This never happend in old gimp versions (which also had BW filter, like any other normal image editor)


This can be rejected when exporting the image, but while editing I will always have these ugly disturbing green fussy borders, making me this I didn't cut it correctly.
How do I make it so that fully transparent pixels are completely black?

If you have remaining borders, you are not cutting out properly. My money that you do a Fuzzy select/Color select and [Delete].

The problem with that technique is that it overlooks  a fundamental property of the Fuzzy select/Color select: they either completely select the pixels, or don't select them at all. Now, zoom on the borders: you will see pixels that have a tint which is a blend between the subject color and the background color. These are the pixels that makes the object's edges look smooth. Without them, the edges would look pixellated.

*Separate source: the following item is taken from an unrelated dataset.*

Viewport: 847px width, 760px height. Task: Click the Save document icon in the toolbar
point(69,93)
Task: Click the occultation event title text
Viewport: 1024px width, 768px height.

So, when you use the selector, depending on the threshold some of these are selected (and will be deleted) and some are not (and will participate in the faint rim you complain about). And there is no good value for the threshold: too big and you select too much and you get pixellated edges, too small and you have the rim. And in between, you have both.

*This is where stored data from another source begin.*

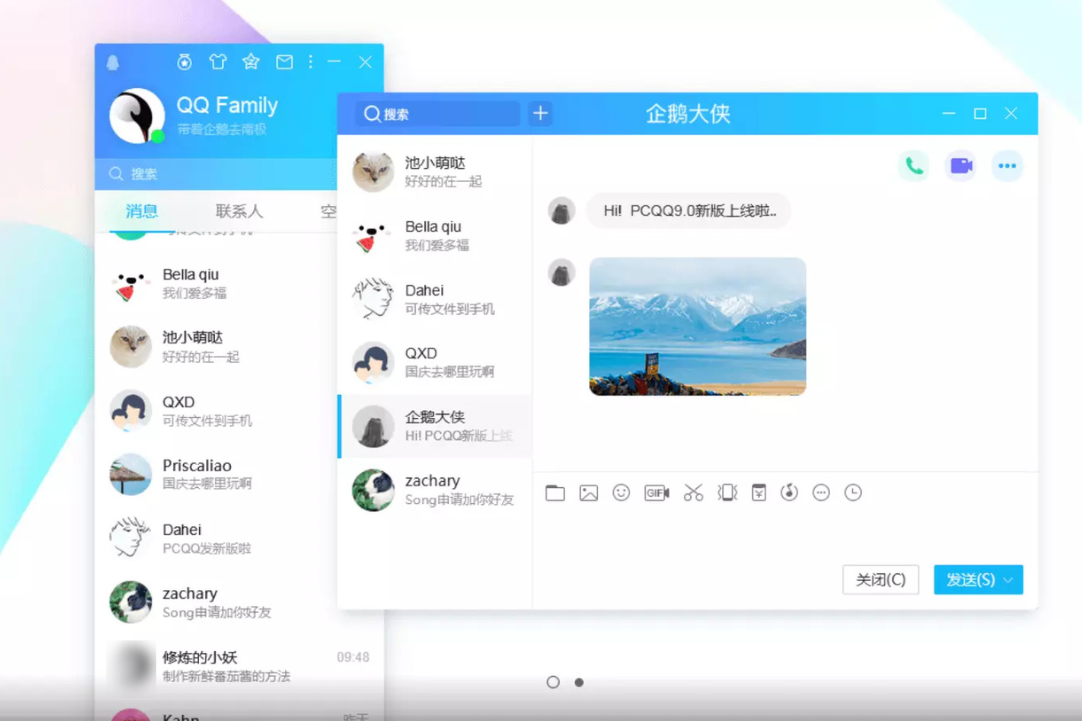Open the red envelope payment icon
Viewport: 1082px width, 721px height.
pyautogui.click(x=759, y=493)
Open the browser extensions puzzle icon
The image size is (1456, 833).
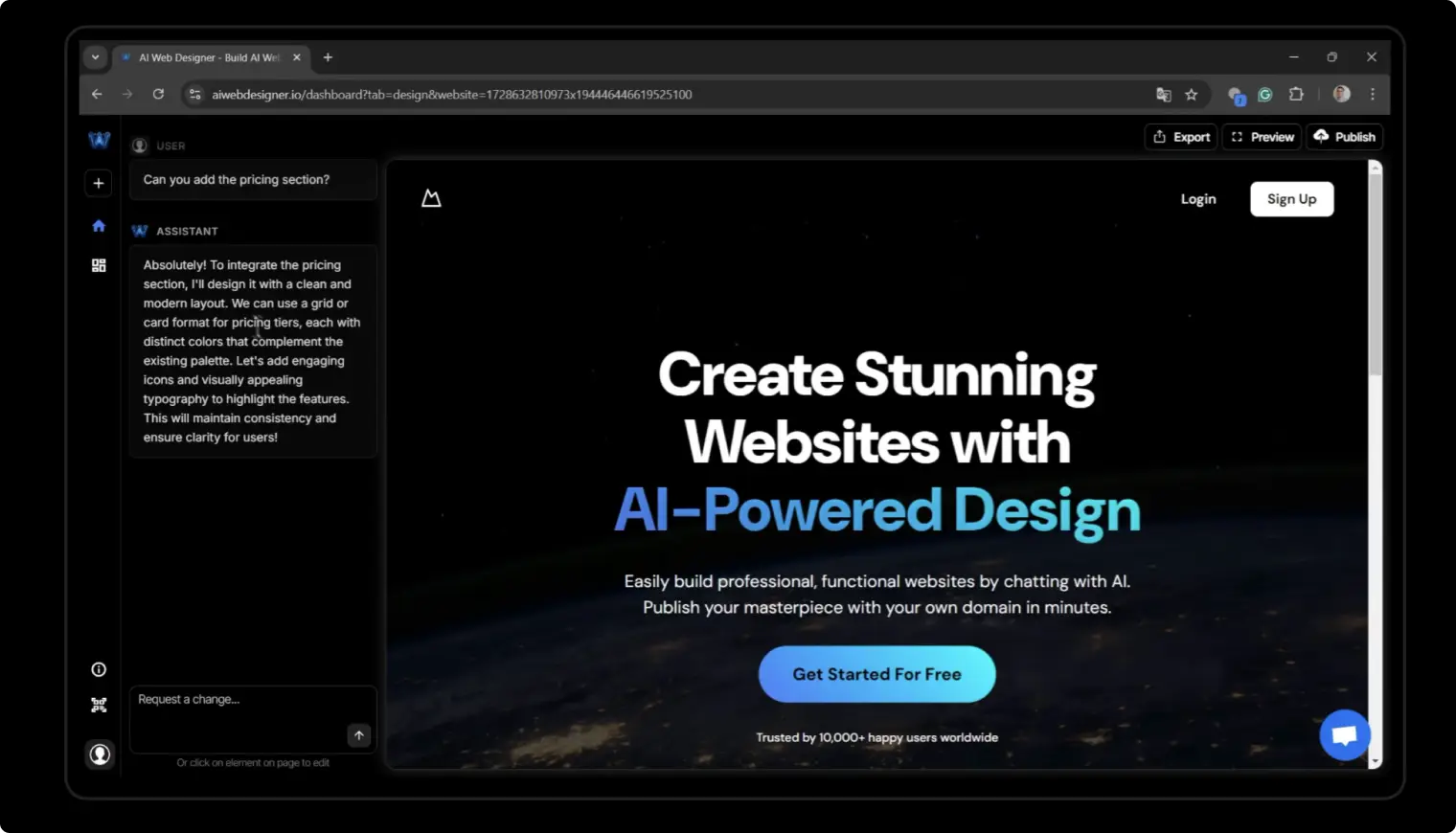pyautogui.click(x=1296, y=95)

Doomed? Not really. What you really want is not to erase these pixels, but to erase their green part, in other words, to convert that green part to transparency, so that the pixels that are completely green become completely transparent, those that are not green at all remain opaque, those that are a bit green becomes a bit transparent and those that are quite green become quite transparent.

Is there a tool for this? Of course, otherwise I wouldn't be writing this. There are actually three (in 2.10, only two in 2.8) that all do the same thing but in slightly different ways. The best known one is aptly named "Color to alpha" (Colors>Color to alpha). By design, it removes the target color and replaces it by transparency, so that if you put the resulting image over a background filled with the removed color, you reconstruct the initial image.

Now, there is a catch: there are many ways to obtain that result. For instance a pixel initially light gray over a white background can be converted to either a nearly transparent black pixel, a not very transparent dark gray pixel or even a fully opaque light gray pixel. In practice,Gimp will always aim for the maximum transparency.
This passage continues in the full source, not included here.